> _Exercise objective_
Once the line containing "Sell (586, 27)" is found, set down that line and each one after it exactly, through the end of the entries.

> _Extracted data_
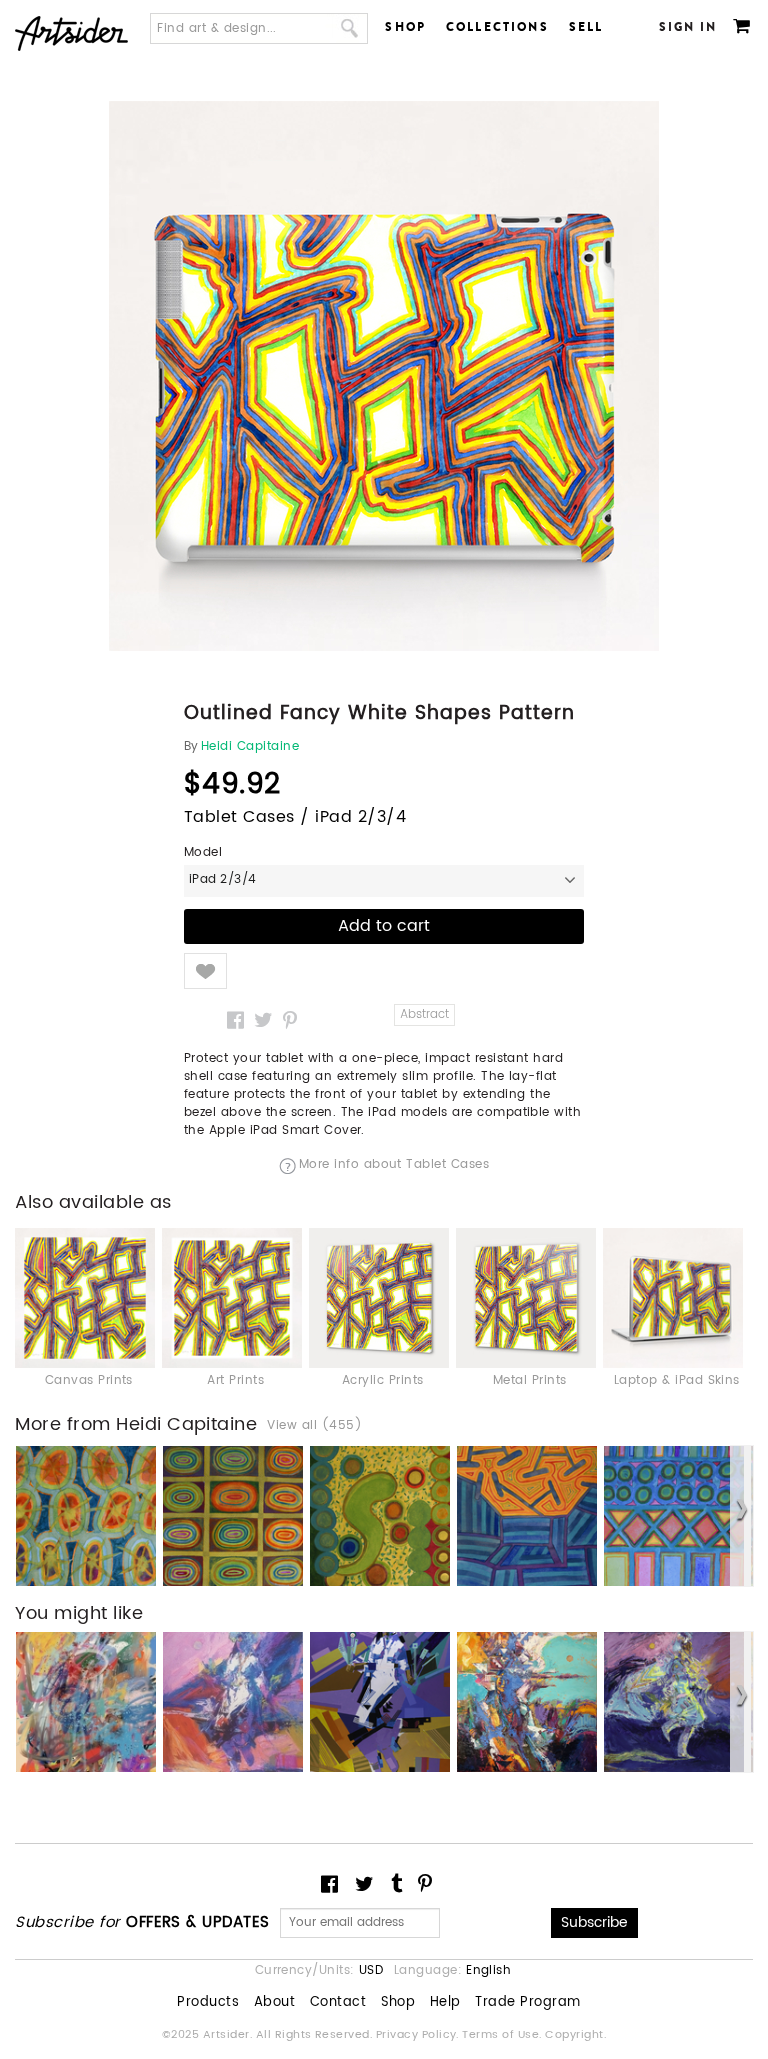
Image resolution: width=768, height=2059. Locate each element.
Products (208, 2003)
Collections (497, 27)
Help (445, 2003)
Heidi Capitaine (250, 747)
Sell (586, 27)
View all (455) (314, 1426)
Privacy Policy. (419, 2035)
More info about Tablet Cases (394, 1166)
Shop (405, 27)
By (191, 747)
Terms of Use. (503, 2035)
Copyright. (575, 2035)
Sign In (688, 27)
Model (203, 853)
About (274, 2003)
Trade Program (527, 2003)
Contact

> _Your response_
Sell (586, 27)
View all (455) (314, 1426)
Privacy Policy. (419, 2035)
More info about Tablet Cases (394, 1166)
Shop (405, 27)
By (191, 747)
Terms of Use. (503, 2035)
Copyright. (575, 2035)
Sign In (688, 27)
Model (203, 853)
About (274, 2003)
Trade Program (527, 2003)
Contact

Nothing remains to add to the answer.